> _Фрагмент документа_
"""

Из воспоминаний карьериста Дзюбенко: У меня «начала кружиться голова от различных рассказов о Грузии и о преимуществах тамошней служ­бы, — и вот, едва исполнилось мне 17 лет, как я решился осуществить мечты моего детства». Начав маленьким чиновником — столоначальником, он дослужился до ви­це-губернатора Эриванской губернии. Полувековая служба на Кавказе вполне давала ему основание написать воспоминания о ней. Весьма инте­ресны воспоминания сановного ад­министратора, члена совета кавказ­ского наместника А. Н. Фадеева, в доме которого в Тифлисе приезжав­шие из Петербурга сближались с ме­стной знатью, образуя разноликий круг людей, связанных общностью интересов. В традициях, заложенных в семье Фадеевых, рос и формировался не кто иной, как любимый внук Фадеева — будущий государст­венный деятель России С. Ю. Витте. По своему происхождению (по отцовской линии) он был из самой что ни на есть чиновничьей среды — отец Вит­те был директором Департамента го­сударственных имуществ на Кавказе. Наблюдая изнутри жизнь высших звеньев административной и военной власти на Кавказе, Витте поведал нам в своих мемуарах о виденном им в те дале­кие годы на Кавказе».15

По словам Пушкина: «Военные, повинуясь долгу, жи­вут в Грузии, потому что так им ведено. Молодые титулярные со­ветники приезжают сюда за чи­ном асессорским толико вожде­ленным. Те и другие смотрят на Грузию, как на изгнание. Климат тифлисский, сказывают, нездоров. Здешние горячки ужасны...»16

Большая работа была проведена по изучению Кавказа, его научному, каме­ральному, описанию.

Можно назвать «ряд фамилий, например губерн­ского секретаря В. Золотницкого, коллежского реги­стратора Хотяновского, также тру­дившихся над со­ставлением каме­ральных описаний территорий Закав­казья.

"""

> _Список заданий_
#1 Обновите отрывок о службе на Кавказе: приведите его заново от слов «Большая работа была» до слов «описаний территорий Закав­казья.» включительно, заменив «Кавказа» на «Закавказья».
#2 Кем был отец Витте, согласно отрывку о службе на Кавказе?
#3 Допишите отрывок о службе на Кавказе, начав сразу после его последнего предложения.
Эти данные взяты из другого источника.

> _Исходные данные_
"""

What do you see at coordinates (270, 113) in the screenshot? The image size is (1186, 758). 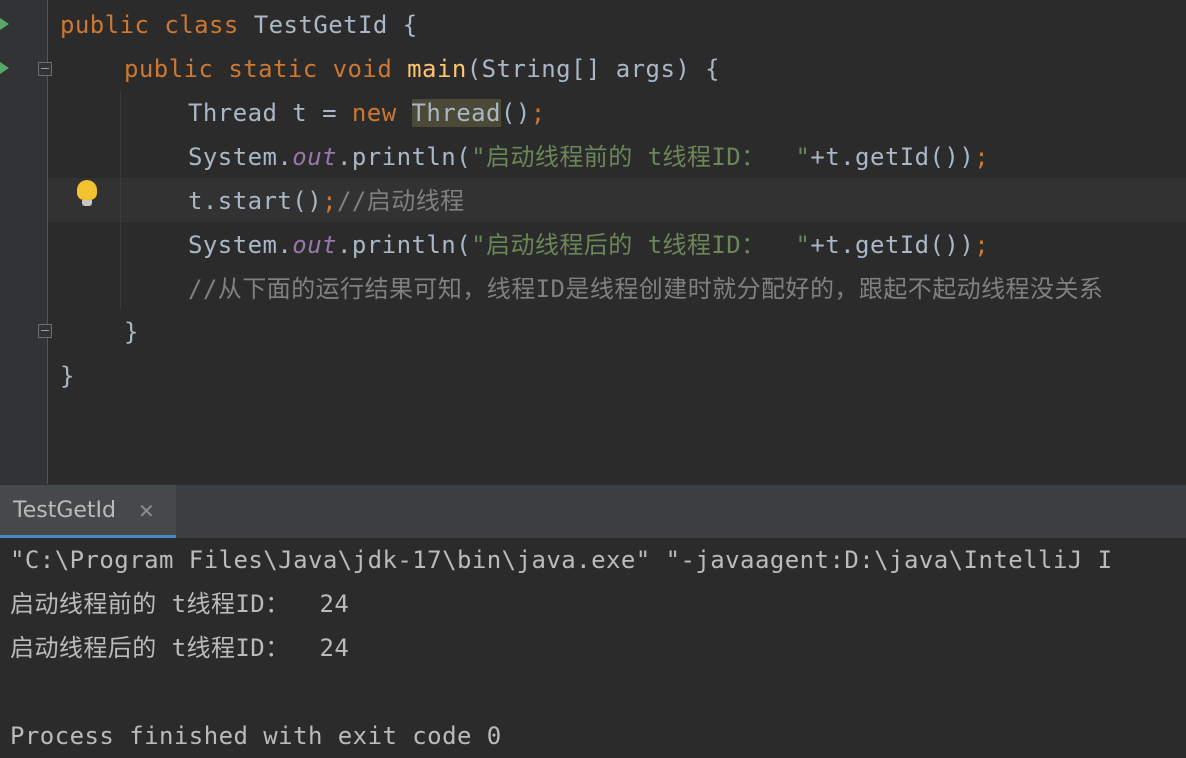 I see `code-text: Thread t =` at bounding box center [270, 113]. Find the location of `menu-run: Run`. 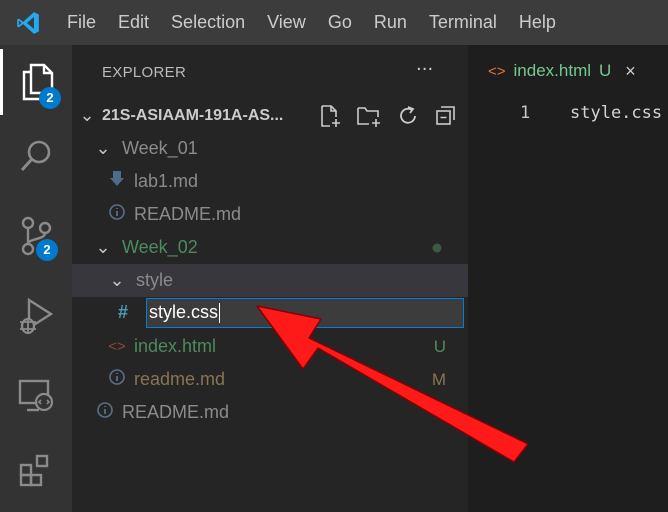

"""

> _Ответы по порядку_
#1
Большая работа была проведена по изучению Закавказья, его научному, каме­ральному, описанию.

Можно назвать «ряд фамилий, например губерн­ского секретаря В. Золотницкого, коллежского реги­стратора Хотяновского, также тру­дившихся над со­ставлением каме­ральных описаний территорий Закав­казья.

#2 Директором Департамента государственных имуществ на Кавказе.

#3
Необходимо упомянуть имя еще одного чиновника — коллежского асес­сора И. И. Шопена, советника Армян­ского областного управления, впос­ледствии надворного советника, члена-корреспондента Статистического отделения Совета Министров внутренних дел. Благодаря его энергии, образованности и чувству от­ветственности мы получили разностороннее описание Ар­мянской области — неизменный источник, которым пользу­ется не одно поколение исследователей.

Все названные лица по инициати­ве Завелейского составляли финансо­вое и статистическое, так называемые «камеральные», описания закавказских провинций. На их основе был создан 4-томный труд — «Обозрение россий­ских владений за Кавказом в статисти­ческом, этнографическом, топографи­ческом и финансовом отношениях» (СПб. 1836), который и поныне не поте­рял своего значения и остается опор­ным при изучении истории Закавказья пер­вой половины XIX века. Более обстоятельно об авторах это­го труда можно прочесть в захватывающе интересной публи­кации И. Андроникова в альманахе «Прометей» (М. 1968. Т 5).17

Усилиями русской бюрократии на Кавказе была заложена фундамен­тальная источниковая база по объем­ному исследованию этого полиэтни­ческого и многоукладного региона.


Часть 2.5. Человеческий фактор.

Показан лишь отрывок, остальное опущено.